Quelles sont les attentes en matière de résolution ? Dassault Systèmes, dont vous parliez plus haut, vient d’annoncer un partenariat avec Apple et son Vision Pro. Chez les constructeurs automobiles notamment, la fidélité visuelle est très importante pour tout ce qui touche à la qualité perçue. Ca n’a pas été une priorité pour le Focus Vision, mais est-ce que c’est un besoin dont vous font part les clients ?
Nous regardons en permanence les évolutions en matière de résolution, mais quand elle augmente la puissance de calcul devient un facteur limitant. Pour faire tourner Autodesk il me faut toujours un PC avec une grosse carte graphique. En conséquence, une résolution plus élevée ne rend pas l’expérience meilleure, il en fait juste une expérience avec du lag.

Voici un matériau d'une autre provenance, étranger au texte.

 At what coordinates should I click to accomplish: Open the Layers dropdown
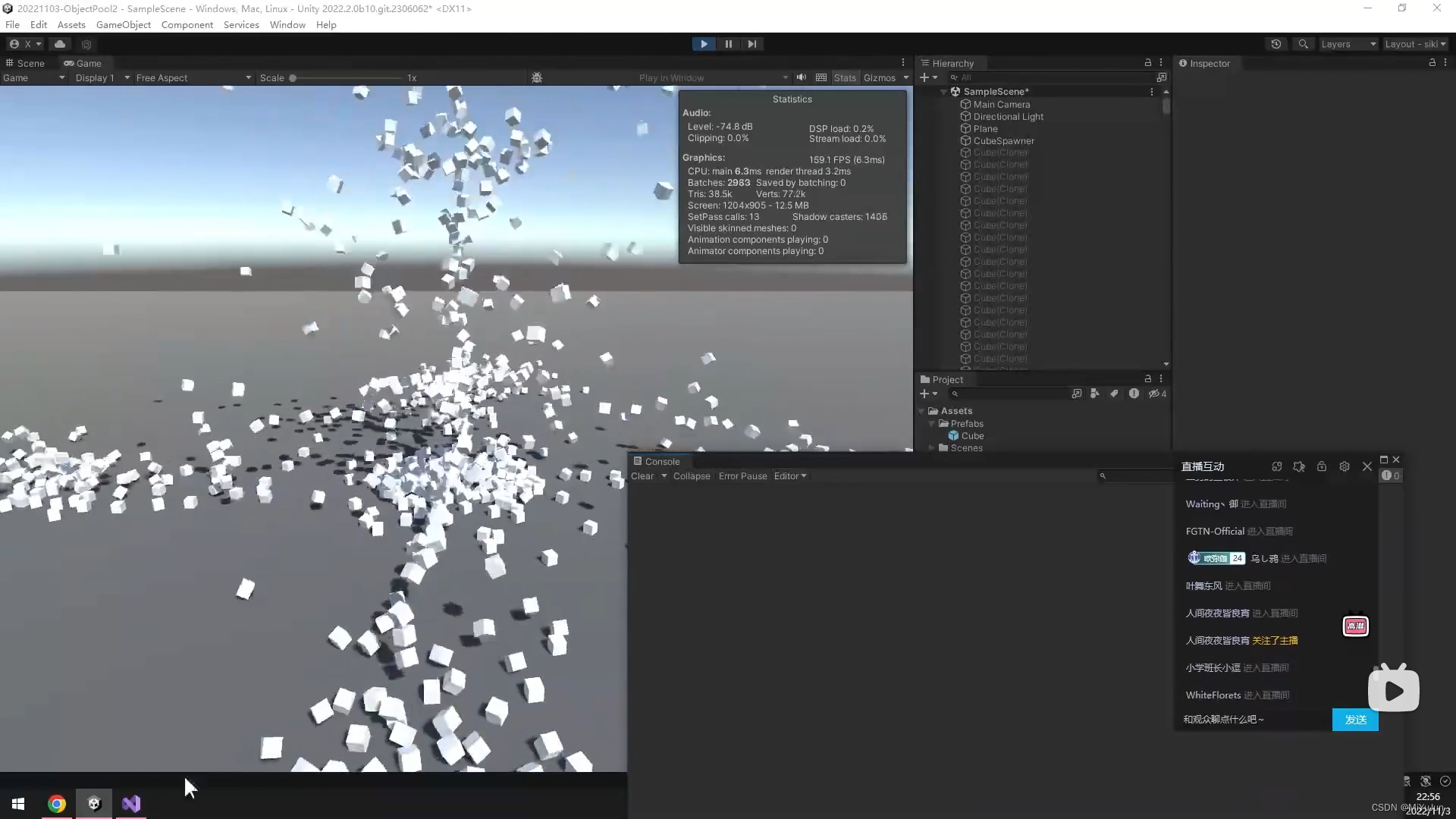tap(1348, 44)
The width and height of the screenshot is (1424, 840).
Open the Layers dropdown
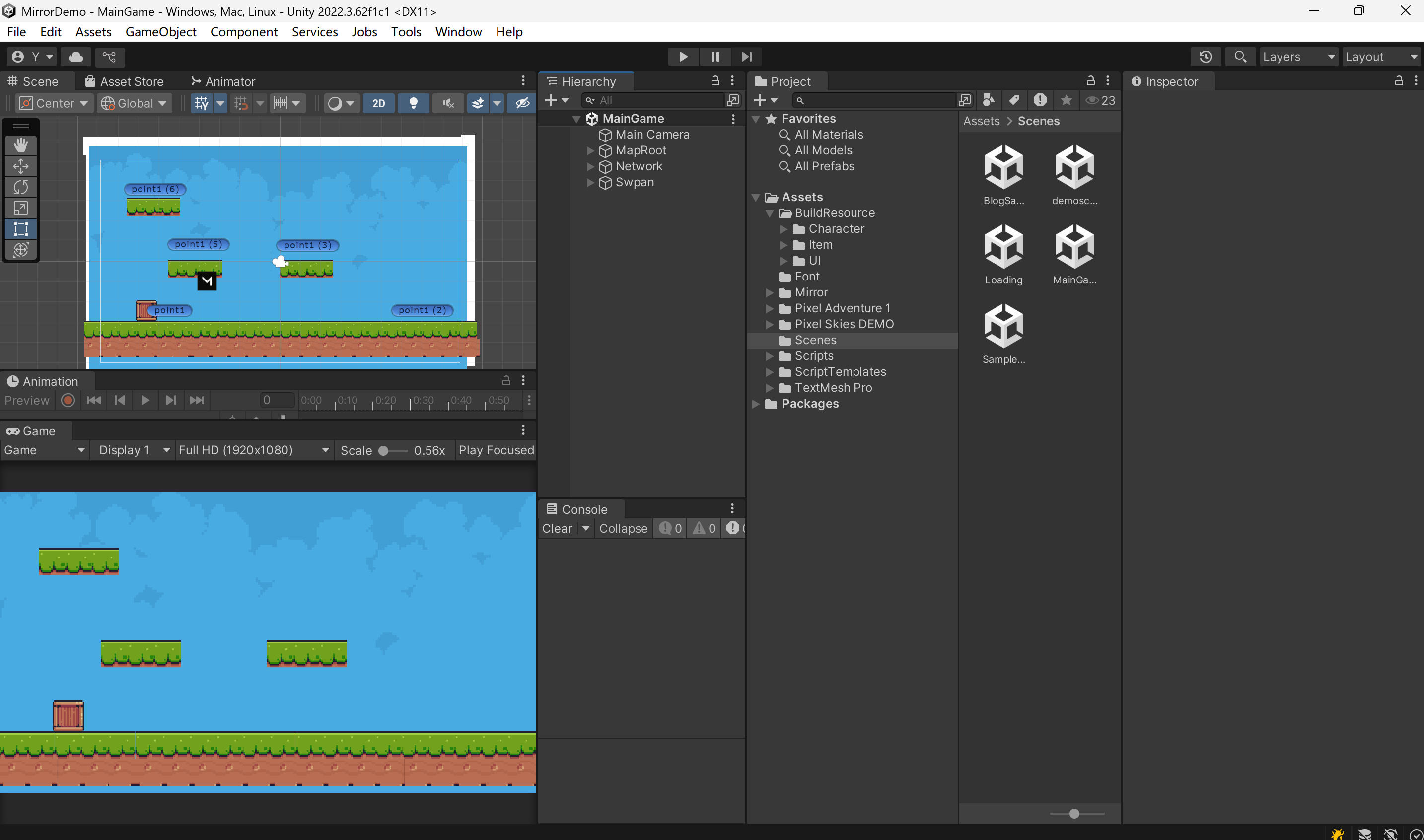tap(1298, 57)
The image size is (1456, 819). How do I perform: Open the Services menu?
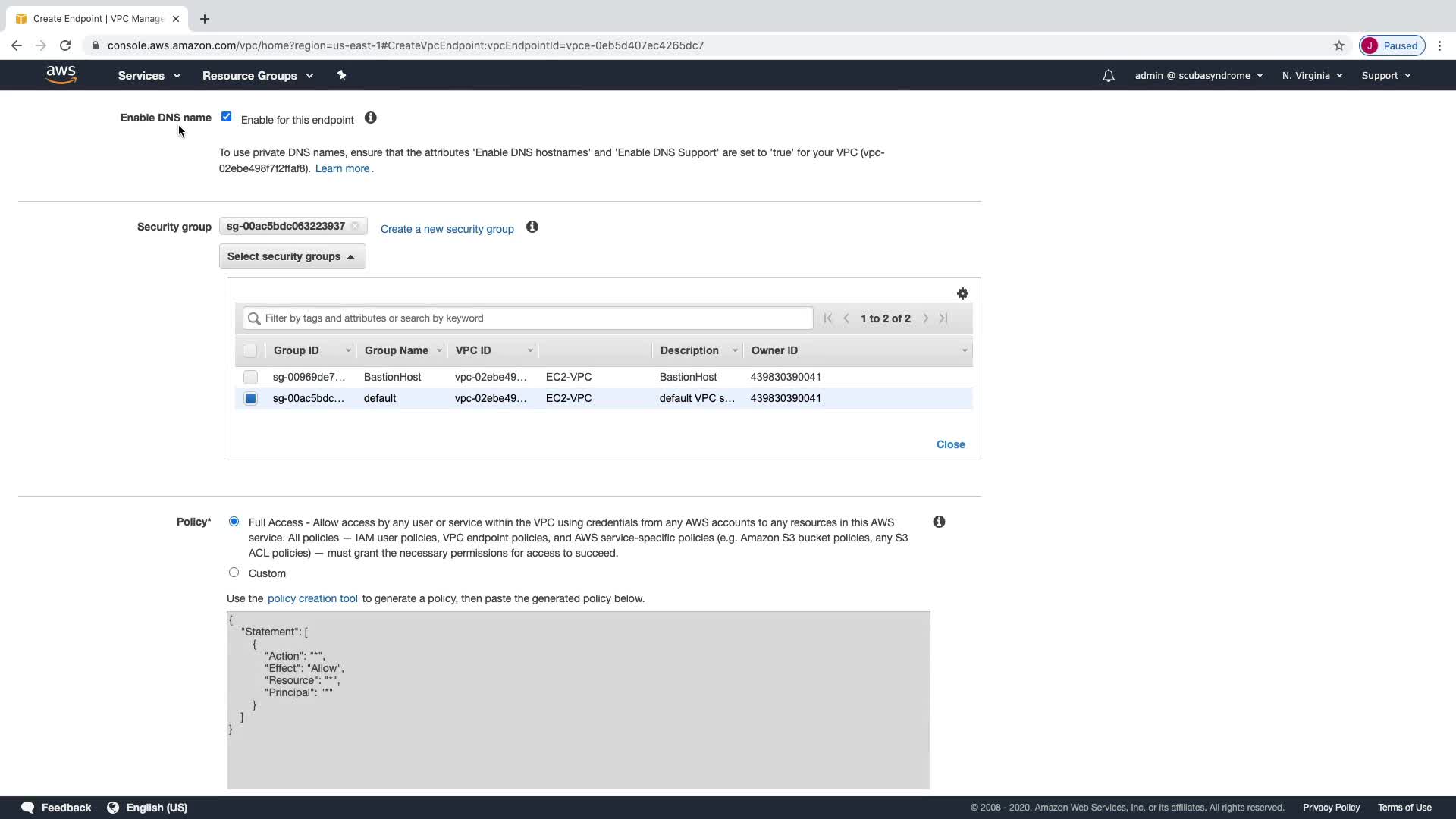point(149,76)
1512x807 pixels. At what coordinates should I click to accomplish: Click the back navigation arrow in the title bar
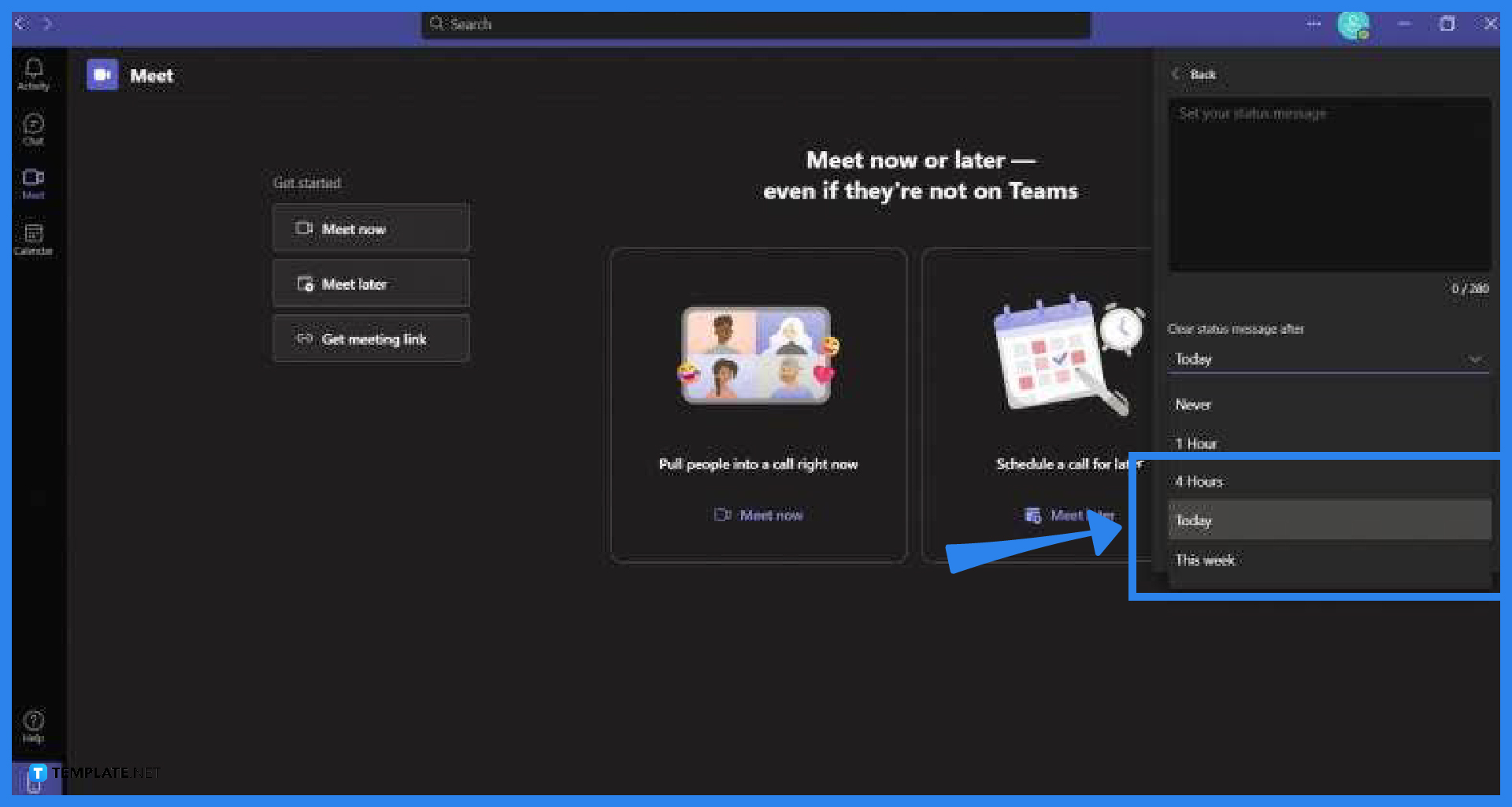pyautogui.click(x=21, y=24)
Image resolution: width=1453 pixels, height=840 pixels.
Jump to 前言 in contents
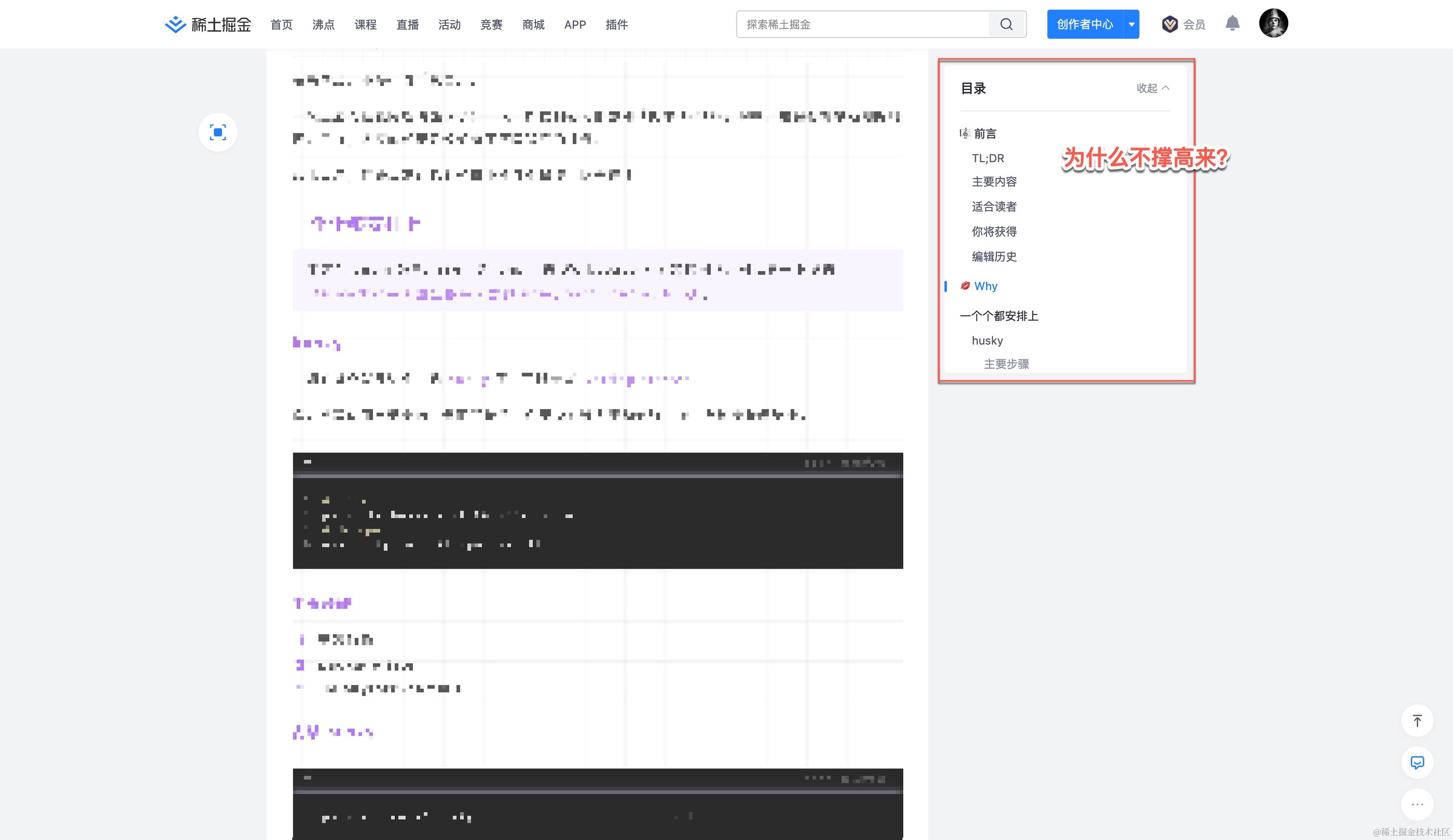pos(985,134)
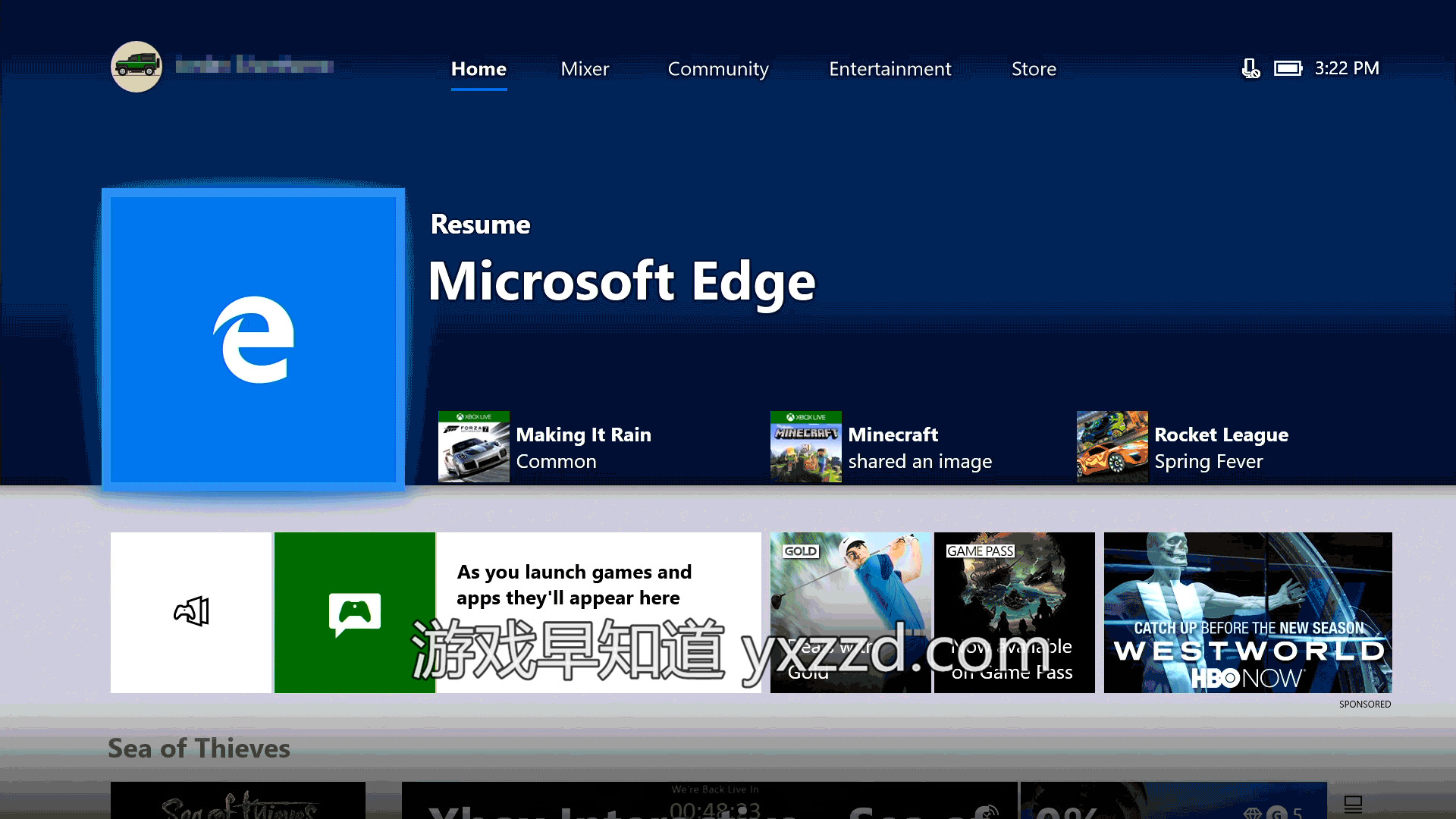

Créer un produit, c’est faire des choix. Les processeurs vont continuer de s’améliorer, tout comme les écrans, c’est une trajectoire globale, mais il faudra toujours trouver un équilibre. Apple a fait des choix avec le Vision Pro, et nous avons fait les nôtres avec le Focus Vision. Nous avons privilégié la robustesse, la performance, la capacité de le porter pendant de longues périodes, de passer d’un utilisateur à l’autre, de faire du streaming de contenu... C’est pour ça que nous sommes sur la Station spatiale internationale et pas eux.